Filaret Denisenko received all these censures in 1992, and Patriarch Bartholomew accepted this decision at the time, as stated in a letter he sent to Moscow shortly after the censures. However, three years later, Patriarch Bartholomew received a group of Ukrainian autocephalist bishops called the Ukrainian Orthodox Church in the USA, who had been in communion with Filaret’s group. While this move may have been motivated by the factor of Bartholomew’s almost total isolation within Istanbul, Turkey, it is nonetheless non-canonical.

This year’s moves have far exceeded previous ones, though, and now the possibility for a real clash that could cost lives is raised. With Filaret’s “church” – really an agglomeration of Ukrainian ultranationalists and Neo-Nazis in the mix, plus millions of no doubt innocent Ukrainian faithful who are deluded about the problems of their church, challenging an existing arrangement regarding Ukraine and Russia’s two most holy sites, the results are not likely to be good at all.
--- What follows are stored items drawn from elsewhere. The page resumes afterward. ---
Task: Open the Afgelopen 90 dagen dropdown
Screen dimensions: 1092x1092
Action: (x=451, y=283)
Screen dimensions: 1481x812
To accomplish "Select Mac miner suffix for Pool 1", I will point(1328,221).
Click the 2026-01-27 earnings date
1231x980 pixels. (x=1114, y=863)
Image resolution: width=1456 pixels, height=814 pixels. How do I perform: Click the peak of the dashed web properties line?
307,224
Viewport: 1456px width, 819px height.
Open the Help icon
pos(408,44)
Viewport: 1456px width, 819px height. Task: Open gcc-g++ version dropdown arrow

Here is the report about today’s developments, reprinted in part from OrthoChristian.com:

Meeting today in Kiev, the Synod of the schismatic “Kiev Patriarchate” (KP) has officially changed the title of its primate, “Patriarch” Philaret, to include the Kiev Caves and Pochaev Lavras under his jurisdiction.

The primate’s new official title, as given on the site of the KP, is “His Holiness and Beatitude (name), Archbishop and Metropolitan of Kiev—Mother of the cities of Rus’, and Galicia, Patriarch of All Rus’-Ukraine, Svyaschenno-Archimandrite of the Holy Dormition Kiev Caves and Pochaev Lavras.”

…Thus, the KP Synod is declaring that “Patriarch” Philaret has jurisdiction over the Kiev Caves and Pochaev Lavras, although they are canonically under the omophorion of His Beatitude Metropolitan Onuphry of Kiev and All Ukraine, the primate of the canonical Ukrainian Orthodox Church.

Philaret and his followers and nationalistic radicals have continually proclaimed that they will take the Lavras for themselves.

This claim to the ancient and venerable monasteries comes after the Holy Synod of the Ecumenical Patriarchate announced that it had removed the anathema placed upon Philaret by the Russian Orthodox Church and had restored him to his hierarchical office. Philaret was a metropolitan of the canonical Church, becoming patriarch in his schismatic organization.

Representatives of the Ecumenical Patriarchate have clarified that they consider Philaret to be the “former Metropolitan of Kiev,” but he and his organization continue to consider him an active patriarch, with jurisdiction in Ukraine.

Constantinople’s statement also appealed to all in Ukraine to “avoid appropriation of churches, monasteries, and other properties,” which the Synod of the KP ignored in today’s decision.

The KP primate’s abbreviated title will be, “His Holiness (name), Patriarch of Kiev and All Rus’-Ukraine,” and the acceptable form for relations with other Local Churches is “His Beatitude Archbishop (name), Metropolitan of Kiev and All Rus’-Ukraine.”

The Russian Orthodox Church broke eucharistic communion and all relations with the Ecumenical Patriarchate over this matter earlier this week. Of the fourteen local Orthodox Churches recognized the world over, twelve have expressed the viewpoint that Constantinople’s move was in violation of the canons of the Holy Orthodox Church. Only one local Church supported Constantinople wholeheartedly, and all jurisdictions except Constantinople have appealed for an interOrthodox Synod to address and solve the Ukrainian matter in a legitimate manner.